Presidential numbers are also diverse. Fox finds Joe Biden leading President Trump, 50-46%, while ECU sees a 49-47% Trump edge. The result diversity is another indication that the North Carolina presidential race is a toss-up, and that Mr. Cunningham likely enjoys a slight lead in the Senate campaign. Both races, however, should be considered within the polling margin of error.
Further signs are occurring showing the presidential race getting closer. Democratic pollster Change Research just released a series of surveys in six crucial 2020 swing states, Arizona, Florida, Michigan, North Carolina, Pennsylvania, and Wisconsin, during the August 21-23 period with sample sizes ranging from a low of 344 likely voters in Arizona to a high of 1,262 similarly chosen poll participants in Florida.
While CR projects former Vice President Joe Biden to be leading in all six states, at least four of which (AZ, FL, NC, and either MI, PA, or WI) are must-wins for President Trump, the Democratic nominee’s lead has dwindled to between one and six points in all of these places.
Since the middle of June, Democratic challenger Cal Cunningham, a former state Senator, has been leading the North Carolina Senate race polling. This, in a state that has defeated more incumbent Senators than any other in the modern political era. The new Morning Consult Tar Heel State survey (8/14-23; 1,541 NC likely voters; online through a pre-determined sampling universe) finds Mr. Cunningham leading Sen. Tillis, 47-39%.
The Morning Consult survey is the 24th poll taken of the NC race since mid-June, the last time that Sen. Tillis led in a poll. Among these 24, Mr. Cunningham led in 21 surveys from between three and 16 points. Three of the surveys found the two candidates tied. By contrast, in the last seven North Carolina polls, President Trump has led in four with one tie. Mr. Trump did trail, however, 46-49%, in this same Morning Consult survey.
Democratic US Senate nominee Cal Cunningham, a former state Senator, has been consistently leading in recent polling against first-term Sen. Thom Tillis (R), and the new East Carolina University poll (8/12-13; 1,255 NC registered voters; 879 through Interactive Voice Response systems, and 376 from an online panel) continues the trend. The ECU numbers find Mr. Cunningham holding a 44-40% lead over Sen. Tillis, while the same sample finds President Trump and former Vice President Joe Biden tied with 47% apiece in a state where winning is critically important the former man’s national prospects.
Emerson College Polling released a series of surveys conducted over the August 8-10 period in four presidential swing states, and in each case the results seem to cut against the average trend. In Pennsylvania (843 likely voters) and Arizona (861 likely voters), Emerson projects former Vice President Joe Biden to be running well ahead of the margin he has been posting lately. Both states showed a seven-point spread with no undecided voters. The Emerson pollsters often push respondents for a choice between major party candidates, which eliminates the undecided category.
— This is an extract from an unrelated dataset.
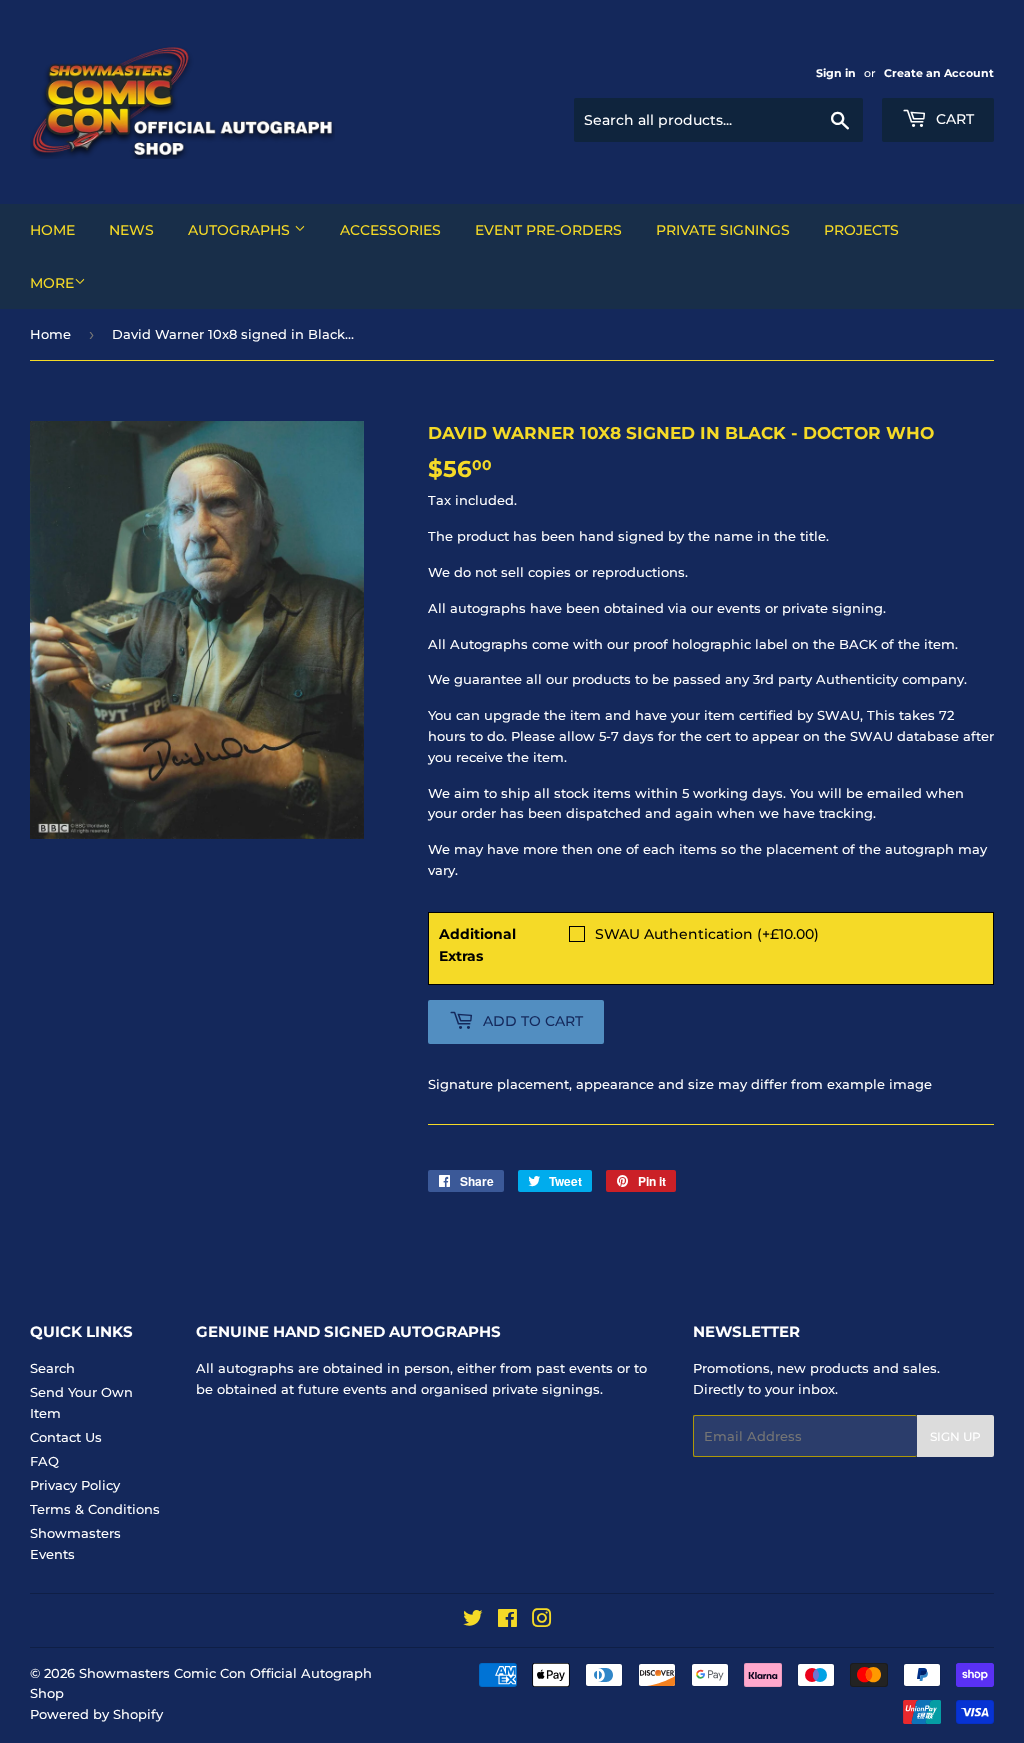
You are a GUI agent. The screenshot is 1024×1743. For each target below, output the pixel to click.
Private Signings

In North Carolina (873 likely voters) and Minnesota (733 likely voters), President Trump is performing better than the average, leading in the Tar Heel State by one percentage point, and trailing in Minnesota by just two points. The latter number is significantly below the 8.6% Biden average spread determined from the last five Minnesota published polls prior to Emerson’s release.
Four-term North Carolina Rep. Richard Hudson (R-Concord) is in a tight race with former state Supreme Court judge Pat Timmons-Goodson (D) according to a new poll. A brilliant corners Research & Strategies survey (7/23-30; 800 NC-8 likely voters) finds the Congressman’s lead at only 43-41% in his re-drawn district under the court-ordered new congressional map. The Congressman, however, holds a $1.77 million to $619,000 cash-on-hand advantage.